■ What is expected ■
For the records below, print the lines from the line with "Expand the hidden" through the line with "Task: Click the Location Y value field" exactly as written; include both end lines and exclude the rest.

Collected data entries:
#####
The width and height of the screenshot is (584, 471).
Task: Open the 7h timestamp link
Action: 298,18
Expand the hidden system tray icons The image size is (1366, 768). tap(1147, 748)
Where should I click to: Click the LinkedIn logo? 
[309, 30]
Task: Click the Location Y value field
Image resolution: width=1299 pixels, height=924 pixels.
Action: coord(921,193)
#####
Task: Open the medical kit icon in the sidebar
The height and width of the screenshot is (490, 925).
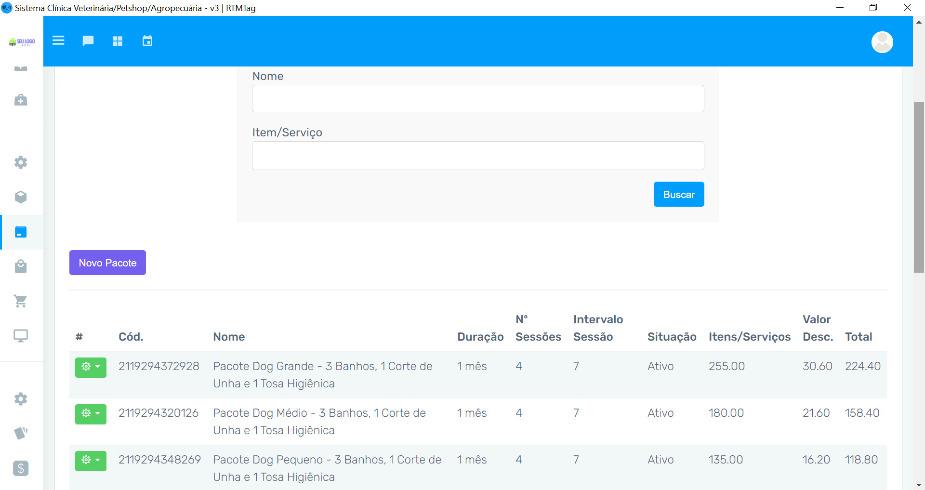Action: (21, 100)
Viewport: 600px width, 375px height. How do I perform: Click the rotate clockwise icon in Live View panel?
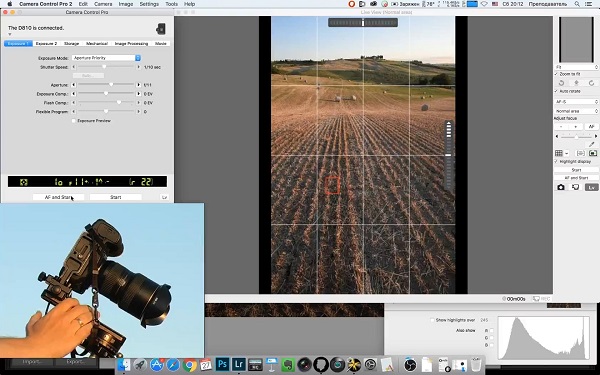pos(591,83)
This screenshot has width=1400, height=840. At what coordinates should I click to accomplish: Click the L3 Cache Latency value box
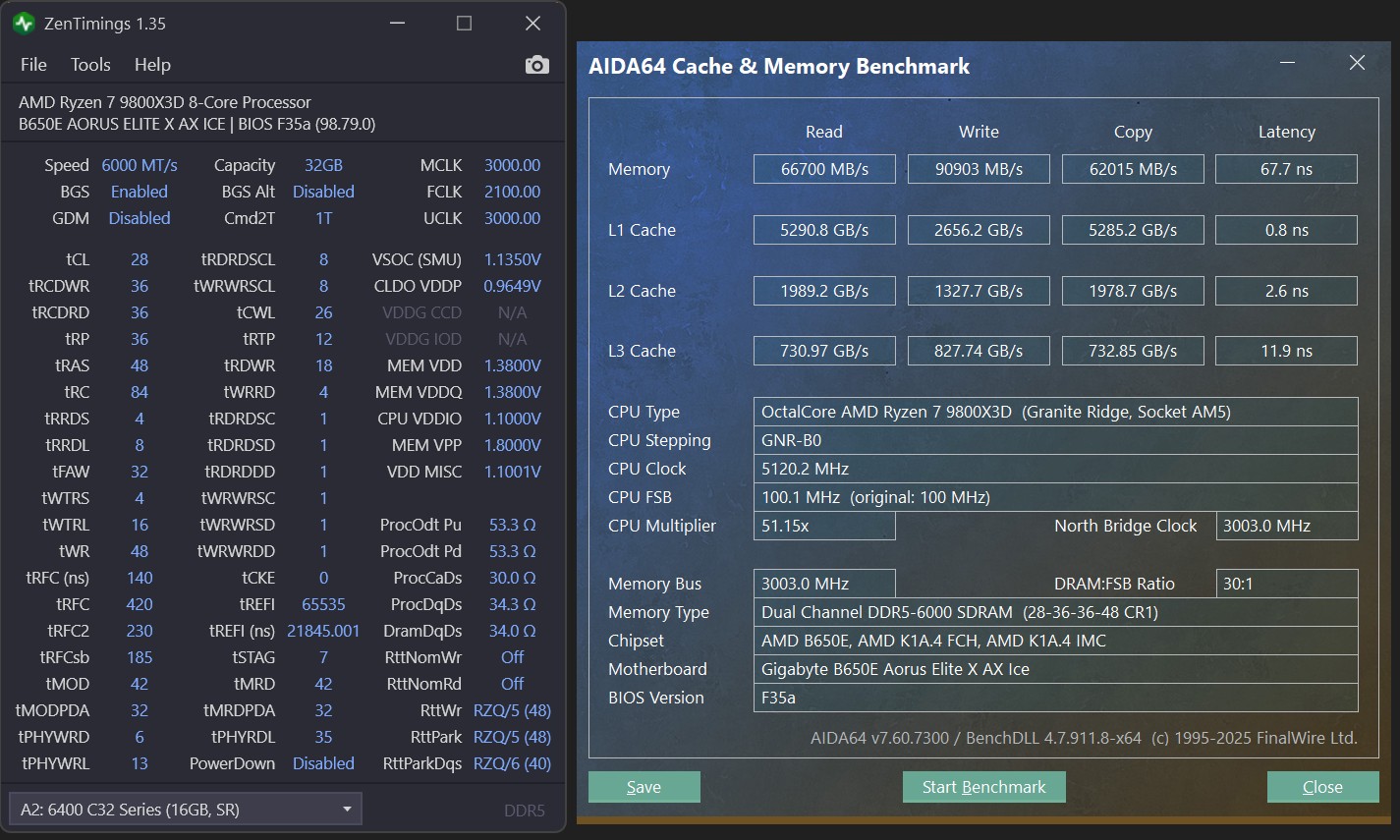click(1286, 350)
#####
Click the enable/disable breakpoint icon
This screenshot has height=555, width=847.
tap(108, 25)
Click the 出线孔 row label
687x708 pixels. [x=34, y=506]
#####
■ Your solution ■
Expand the hidden system tray icons The image size is (1366, 768). tap(1147, 748)
Where should I click to: Click the LinkedIn logo? 
[309, 30]
Task: Click the Location Y value field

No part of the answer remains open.